▸ **Data extracts**:
§
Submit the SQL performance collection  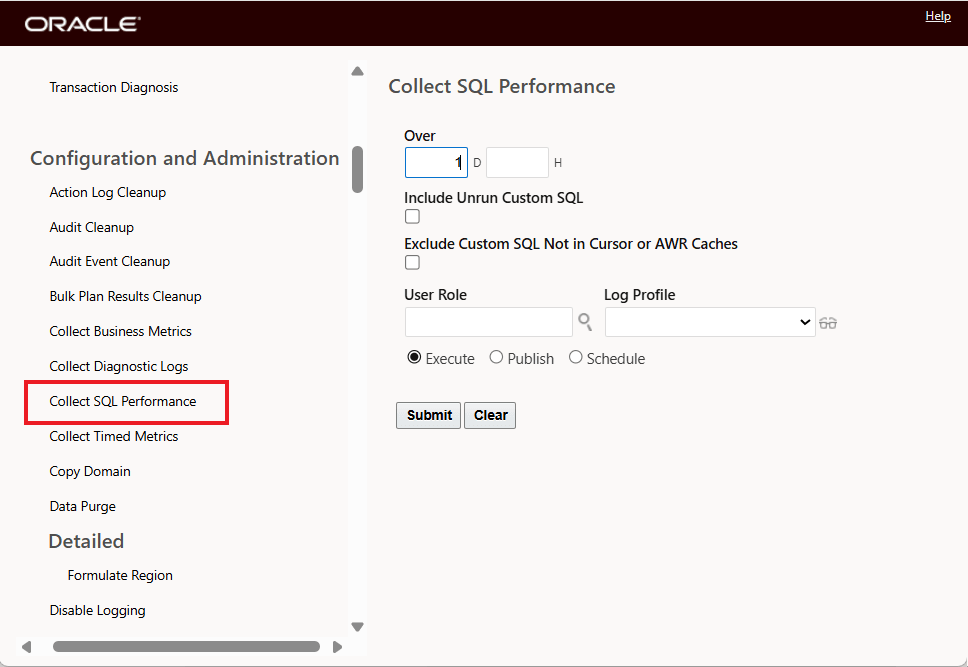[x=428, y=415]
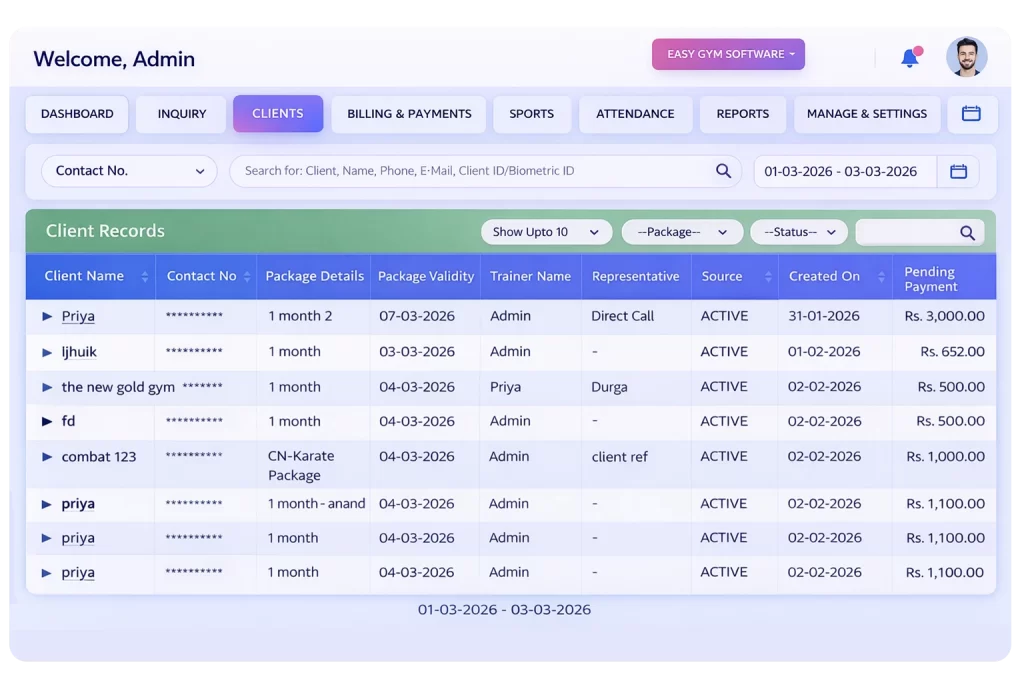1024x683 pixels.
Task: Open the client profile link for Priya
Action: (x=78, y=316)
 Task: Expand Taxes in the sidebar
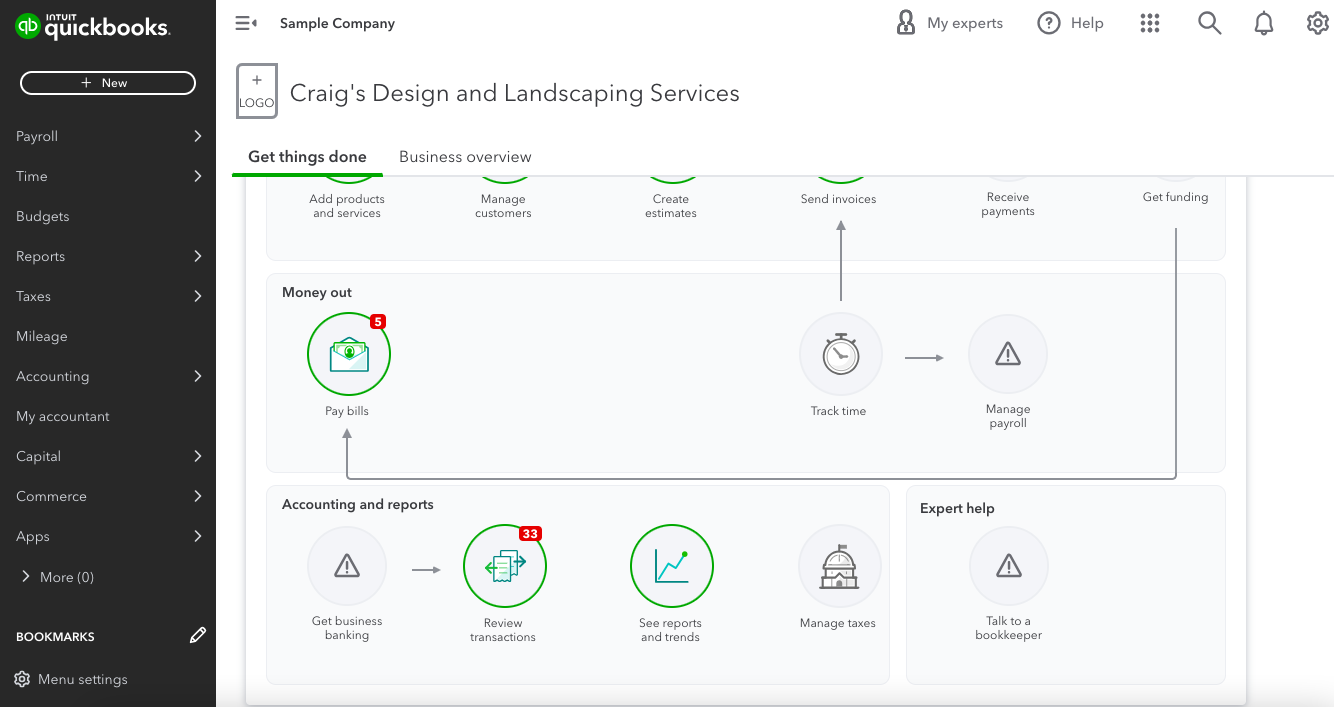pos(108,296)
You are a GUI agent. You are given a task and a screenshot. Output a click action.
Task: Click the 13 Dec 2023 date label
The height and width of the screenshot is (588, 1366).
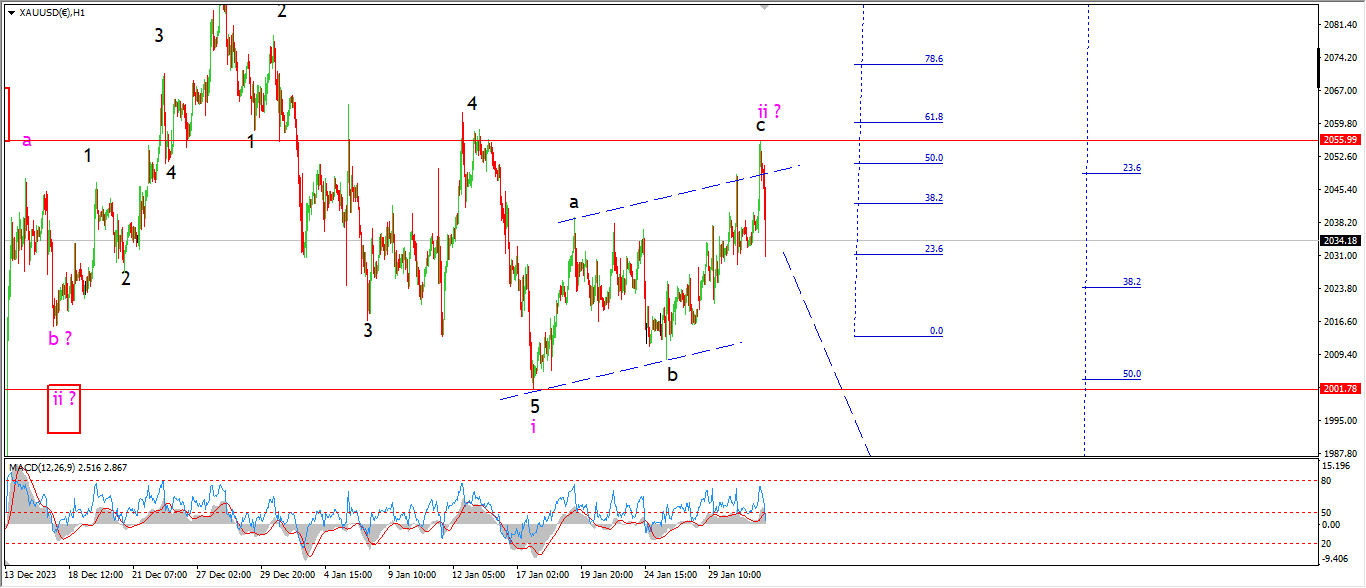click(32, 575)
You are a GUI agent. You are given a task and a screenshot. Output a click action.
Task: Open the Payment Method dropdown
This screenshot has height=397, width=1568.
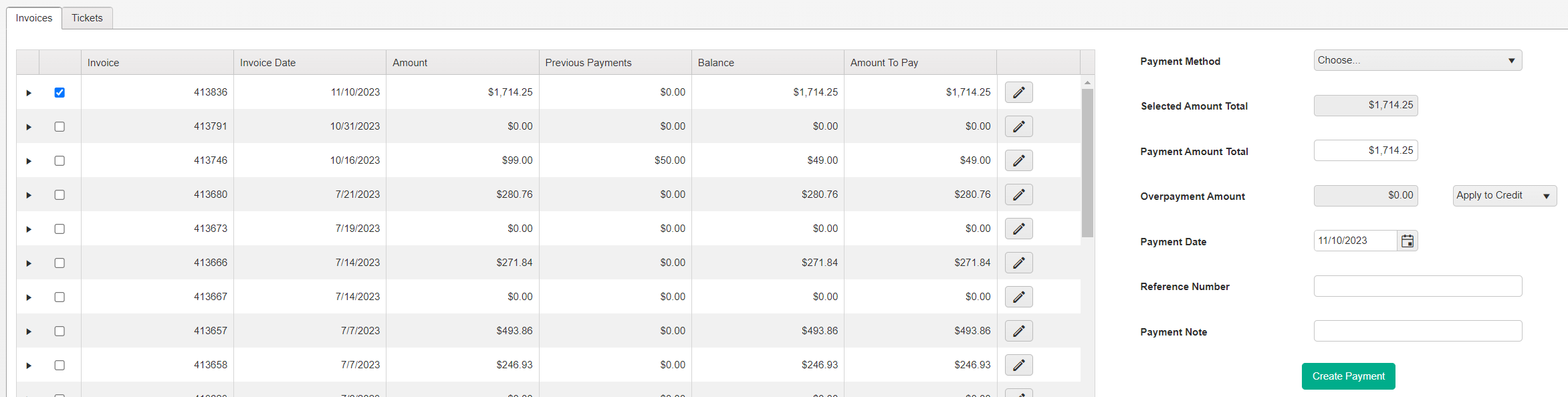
§
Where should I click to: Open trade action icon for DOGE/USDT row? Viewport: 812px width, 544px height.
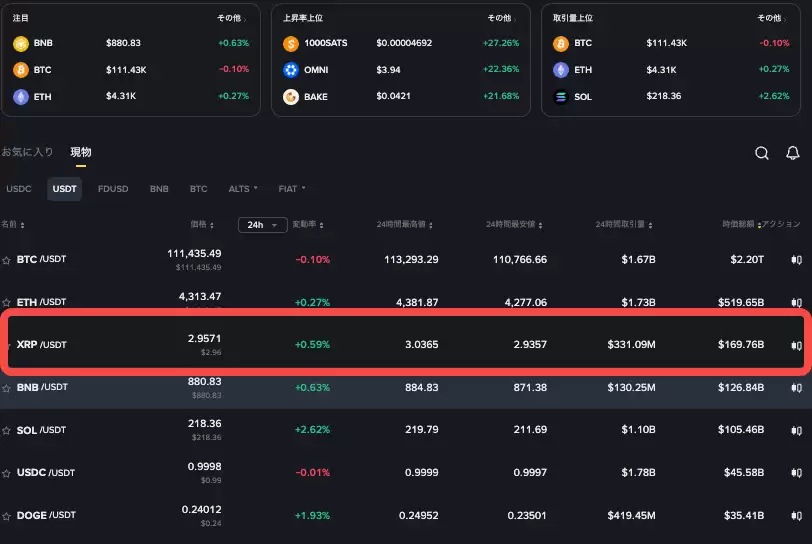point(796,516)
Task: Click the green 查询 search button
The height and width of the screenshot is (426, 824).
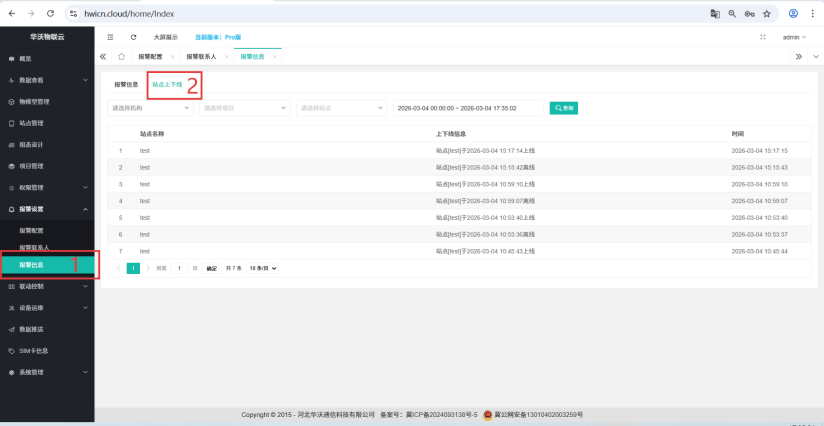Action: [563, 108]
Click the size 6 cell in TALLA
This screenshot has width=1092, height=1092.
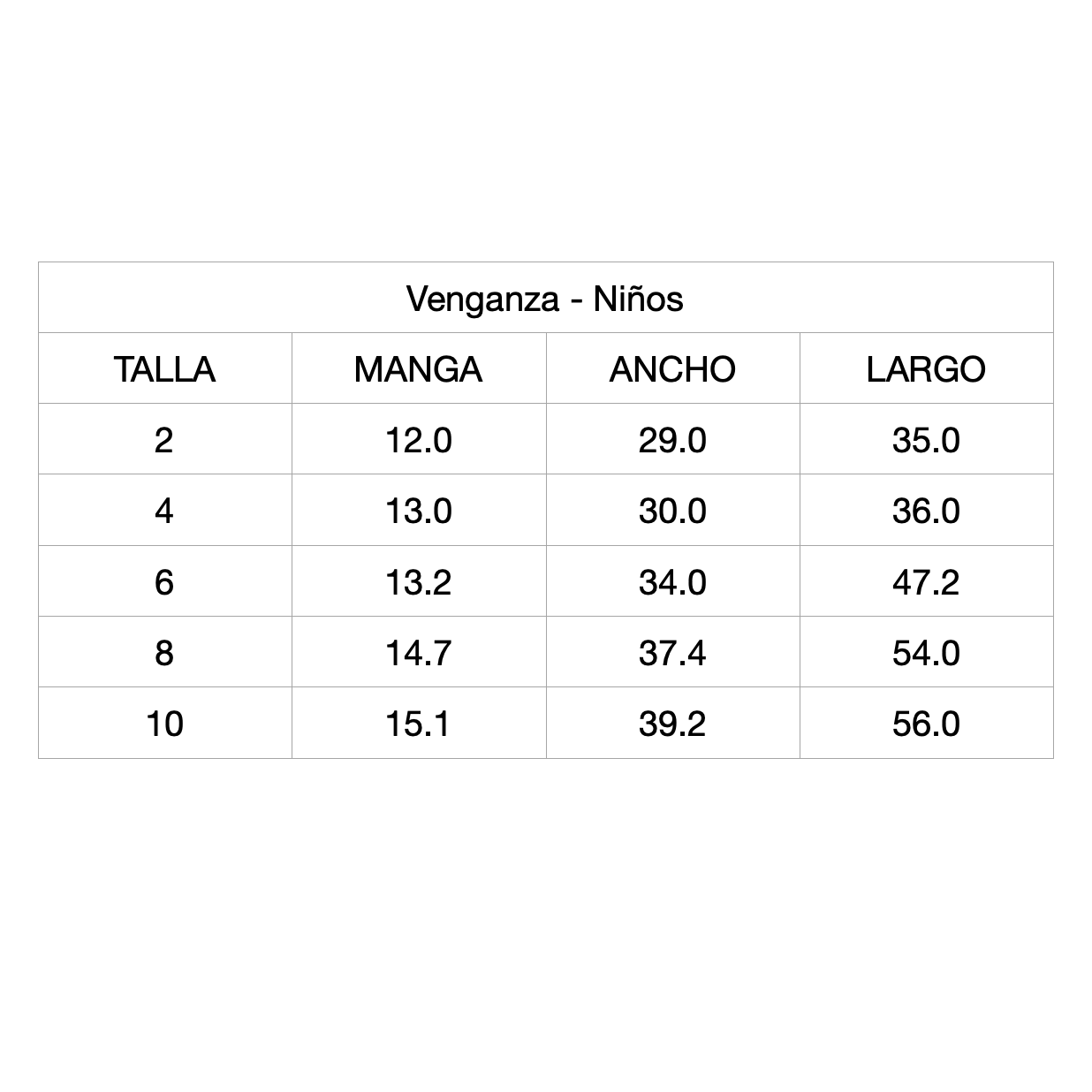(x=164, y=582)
§
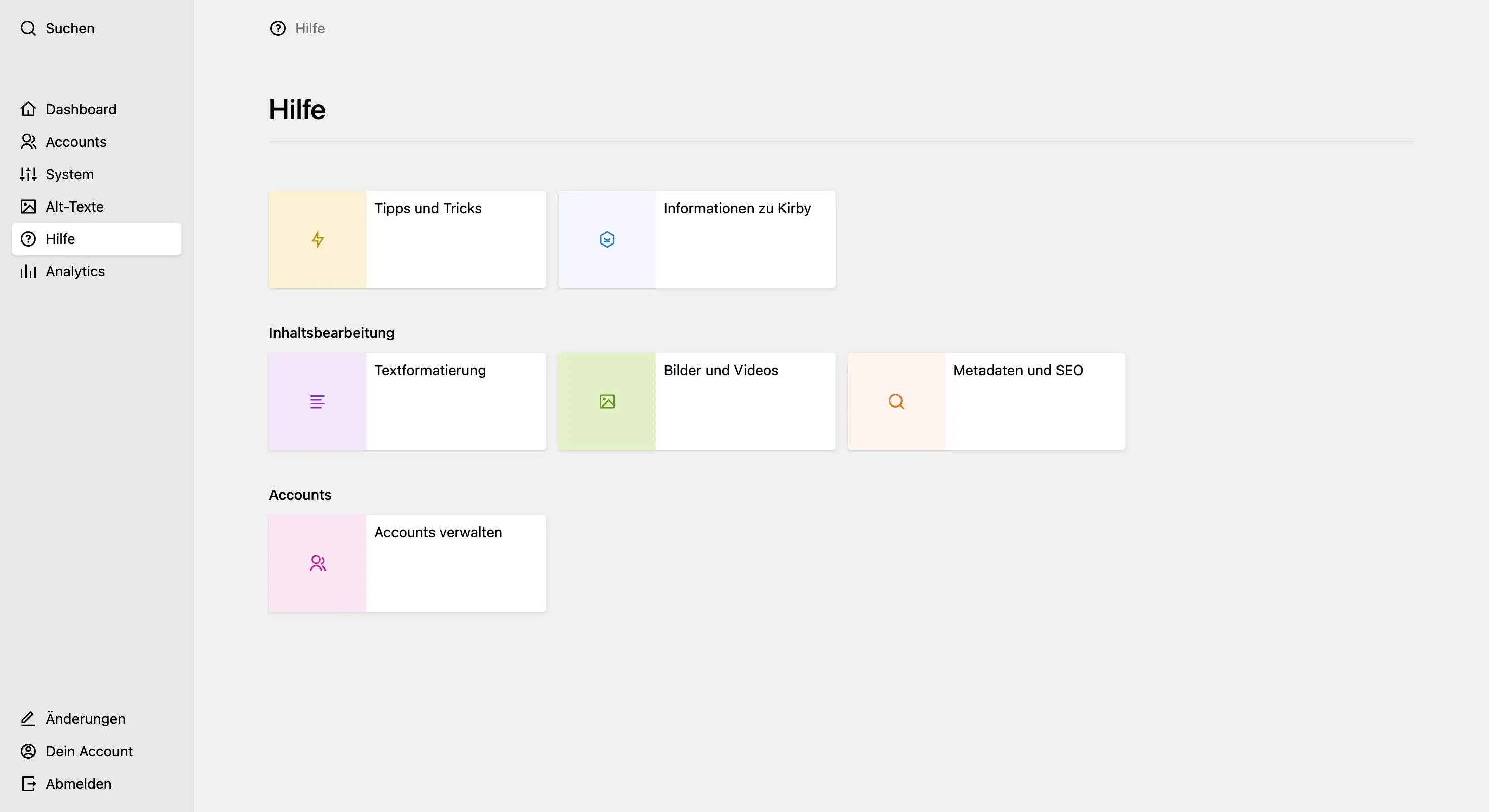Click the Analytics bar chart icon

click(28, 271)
§
▸ **Problem to solve**:
Keep to the stretch from the line containing "Task: Expand Taxes in the sidebar" through the line containing "This screenshot has height=397, width=1568.", both ends included, and copy it exactly from the listing above, minus the pictures.

▸ **Answer below**:
 Task: Expand Taxes in the sidebar
pos(108,296)
You are a GUI agent. You are given a task and a screenshot. Output a click action.
Task: Click the 13 Dec 2023 date label
The height and width of the screenshot is (588, 1366).
click(32, 575)
You are a GUI agent. You are given a task and a screenshot. Output a click action.
Task: Open the Payment Method dropdown
This screenshot has height=397, width=1568.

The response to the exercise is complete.